Render as a two-column CSV, with columns named "text" and "answer", only the records below between the line holding "Viewport: 1270px width, 952px" and the line holding "Click the Desde", inclusive. Give one row per record and put each value in a single quoted field, with line breaks replaced by spaces.
BEGIN DATASET EXTRACT
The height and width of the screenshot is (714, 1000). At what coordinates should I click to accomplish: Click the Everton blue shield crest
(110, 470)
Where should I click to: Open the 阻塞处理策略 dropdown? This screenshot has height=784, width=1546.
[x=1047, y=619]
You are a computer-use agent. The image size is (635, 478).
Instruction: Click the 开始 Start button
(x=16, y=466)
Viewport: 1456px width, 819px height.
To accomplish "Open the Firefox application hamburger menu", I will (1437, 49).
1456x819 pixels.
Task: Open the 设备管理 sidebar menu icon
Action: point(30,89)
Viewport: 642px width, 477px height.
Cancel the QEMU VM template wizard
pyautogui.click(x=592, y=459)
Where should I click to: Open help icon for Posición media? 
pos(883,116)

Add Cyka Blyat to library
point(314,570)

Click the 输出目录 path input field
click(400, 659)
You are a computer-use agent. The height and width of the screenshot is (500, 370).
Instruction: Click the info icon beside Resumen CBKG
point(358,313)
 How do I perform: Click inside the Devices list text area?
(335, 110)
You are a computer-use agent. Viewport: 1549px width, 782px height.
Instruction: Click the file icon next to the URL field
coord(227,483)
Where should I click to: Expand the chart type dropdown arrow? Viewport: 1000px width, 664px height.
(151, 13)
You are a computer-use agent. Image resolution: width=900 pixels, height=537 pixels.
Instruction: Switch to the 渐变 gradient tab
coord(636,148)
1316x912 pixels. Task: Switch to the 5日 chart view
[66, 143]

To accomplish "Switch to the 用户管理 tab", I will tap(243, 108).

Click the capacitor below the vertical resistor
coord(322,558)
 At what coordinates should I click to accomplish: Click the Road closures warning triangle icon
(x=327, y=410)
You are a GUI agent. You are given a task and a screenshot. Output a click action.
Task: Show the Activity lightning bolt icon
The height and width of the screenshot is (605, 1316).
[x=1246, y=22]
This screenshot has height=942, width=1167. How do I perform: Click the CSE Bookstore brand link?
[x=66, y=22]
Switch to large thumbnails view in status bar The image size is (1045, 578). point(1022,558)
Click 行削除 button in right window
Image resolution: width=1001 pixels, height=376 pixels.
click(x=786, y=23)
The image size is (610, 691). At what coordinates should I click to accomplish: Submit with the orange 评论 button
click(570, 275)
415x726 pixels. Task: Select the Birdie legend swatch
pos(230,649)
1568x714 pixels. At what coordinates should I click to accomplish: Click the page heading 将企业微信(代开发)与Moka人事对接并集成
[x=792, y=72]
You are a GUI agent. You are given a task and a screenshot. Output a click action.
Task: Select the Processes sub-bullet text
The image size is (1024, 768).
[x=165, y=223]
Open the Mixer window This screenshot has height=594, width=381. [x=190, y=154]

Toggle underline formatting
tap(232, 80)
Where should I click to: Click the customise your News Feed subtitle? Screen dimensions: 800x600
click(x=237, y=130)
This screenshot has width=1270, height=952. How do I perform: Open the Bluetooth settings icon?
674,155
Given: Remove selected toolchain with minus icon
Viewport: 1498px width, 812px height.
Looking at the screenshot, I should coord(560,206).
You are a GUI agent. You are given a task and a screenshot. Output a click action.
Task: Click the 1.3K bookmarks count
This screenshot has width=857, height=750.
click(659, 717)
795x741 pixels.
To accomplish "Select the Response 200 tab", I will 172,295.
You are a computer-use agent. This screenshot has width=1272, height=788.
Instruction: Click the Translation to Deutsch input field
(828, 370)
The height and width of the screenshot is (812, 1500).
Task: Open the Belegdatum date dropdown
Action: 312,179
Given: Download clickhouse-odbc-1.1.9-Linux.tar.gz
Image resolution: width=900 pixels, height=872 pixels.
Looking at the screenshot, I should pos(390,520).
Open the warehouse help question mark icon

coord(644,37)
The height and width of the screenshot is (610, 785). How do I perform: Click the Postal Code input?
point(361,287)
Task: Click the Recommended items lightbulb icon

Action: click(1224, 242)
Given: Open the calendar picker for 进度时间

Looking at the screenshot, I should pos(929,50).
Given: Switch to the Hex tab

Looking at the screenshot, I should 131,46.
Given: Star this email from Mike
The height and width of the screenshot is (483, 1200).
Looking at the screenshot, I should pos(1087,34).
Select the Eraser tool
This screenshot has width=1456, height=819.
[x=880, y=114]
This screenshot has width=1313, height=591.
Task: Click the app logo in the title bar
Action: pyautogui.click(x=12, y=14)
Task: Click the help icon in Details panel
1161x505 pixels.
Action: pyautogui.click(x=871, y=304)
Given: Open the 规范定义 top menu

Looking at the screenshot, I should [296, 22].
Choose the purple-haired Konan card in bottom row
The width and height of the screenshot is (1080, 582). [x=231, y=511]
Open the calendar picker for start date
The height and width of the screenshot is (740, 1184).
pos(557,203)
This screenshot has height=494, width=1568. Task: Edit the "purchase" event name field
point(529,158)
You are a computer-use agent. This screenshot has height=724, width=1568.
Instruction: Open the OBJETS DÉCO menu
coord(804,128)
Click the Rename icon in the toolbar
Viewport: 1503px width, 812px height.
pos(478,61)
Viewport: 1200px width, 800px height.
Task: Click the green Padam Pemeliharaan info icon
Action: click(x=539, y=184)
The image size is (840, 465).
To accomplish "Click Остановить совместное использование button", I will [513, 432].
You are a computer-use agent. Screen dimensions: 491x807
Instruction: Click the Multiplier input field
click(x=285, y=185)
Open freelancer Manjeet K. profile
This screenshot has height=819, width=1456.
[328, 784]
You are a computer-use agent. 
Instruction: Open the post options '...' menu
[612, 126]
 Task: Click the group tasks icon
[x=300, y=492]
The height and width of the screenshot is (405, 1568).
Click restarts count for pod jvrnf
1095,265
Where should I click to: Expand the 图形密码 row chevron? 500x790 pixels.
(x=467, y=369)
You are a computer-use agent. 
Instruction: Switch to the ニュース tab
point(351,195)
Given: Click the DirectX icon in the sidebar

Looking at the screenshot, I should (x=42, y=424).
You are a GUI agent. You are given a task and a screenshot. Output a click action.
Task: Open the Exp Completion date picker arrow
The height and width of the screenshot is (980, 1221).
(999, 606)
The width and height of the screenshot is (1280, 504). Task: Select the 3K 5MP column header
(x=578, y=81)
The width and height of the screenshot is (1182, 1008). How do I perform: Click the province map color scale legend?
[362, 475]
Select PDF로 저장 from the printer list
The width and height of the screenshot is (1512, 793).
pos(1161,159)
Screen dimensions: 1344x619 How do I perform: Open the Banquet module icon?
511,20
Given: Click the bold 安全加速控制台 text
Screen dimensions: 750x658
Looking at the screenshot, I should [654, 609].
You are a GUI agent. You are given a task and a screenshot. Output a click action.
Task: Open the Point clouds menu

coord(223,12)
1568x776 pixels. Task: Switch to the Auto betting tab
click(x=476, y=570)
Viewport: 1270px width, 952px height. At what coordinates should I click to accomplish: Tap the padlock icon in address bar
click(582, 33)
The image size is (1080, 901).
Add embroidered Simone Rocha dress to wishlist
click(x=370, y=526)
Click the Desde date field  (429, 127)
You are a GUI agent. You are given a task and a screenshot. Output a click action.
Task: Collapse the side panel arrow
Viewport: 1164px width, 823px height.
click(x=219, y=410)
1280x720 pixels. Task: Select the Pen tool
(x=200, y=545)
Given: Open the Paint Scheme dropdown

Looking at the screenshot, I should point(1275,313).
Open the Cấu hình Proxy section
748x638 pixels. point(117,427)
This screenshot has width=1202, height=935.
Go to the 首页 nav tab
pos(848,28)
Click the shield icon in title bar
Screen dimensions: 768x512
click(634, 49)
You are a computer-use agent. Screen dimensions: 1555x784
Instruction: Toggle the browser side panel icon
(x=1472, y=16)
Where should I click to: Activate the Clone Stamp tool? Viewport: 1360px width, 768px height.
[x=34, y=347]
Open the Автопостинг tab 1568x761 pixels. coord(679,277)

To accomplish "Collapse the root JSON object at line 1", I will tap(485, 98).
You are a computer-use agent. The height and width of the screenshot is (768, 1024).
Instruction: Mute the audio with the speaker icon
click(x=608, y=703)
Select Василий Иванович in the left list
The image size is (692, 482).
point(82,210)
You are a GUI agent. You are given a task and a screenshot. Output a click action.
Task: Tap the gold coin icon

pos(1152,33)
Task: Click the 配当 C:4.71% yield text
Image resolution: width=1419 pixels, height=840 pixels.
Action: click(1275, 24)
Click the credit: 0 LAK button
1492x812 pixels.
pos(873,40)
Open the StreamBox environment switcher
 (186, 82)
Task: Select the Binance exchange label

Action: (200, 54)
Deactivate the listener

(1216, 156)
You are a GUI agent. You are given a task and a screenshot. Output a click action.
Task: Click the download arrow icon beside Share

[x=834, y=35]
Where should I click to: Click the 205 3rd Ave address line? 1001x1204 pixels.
END DATASET EXTRACT
* **OUTPUT FOR THIS EXERCISE**
text,answer
"Viewport: 1270px width, 952px height. At what coordinates should I click to accomplish: Tap the padlock icon in address bar","click(582, 33)"
"The image size is (1080, 901). Add embroidered Simone Rocha dress to wishlist","click(x=370, y=526)"
"Click the Desde date field","(429, 127)"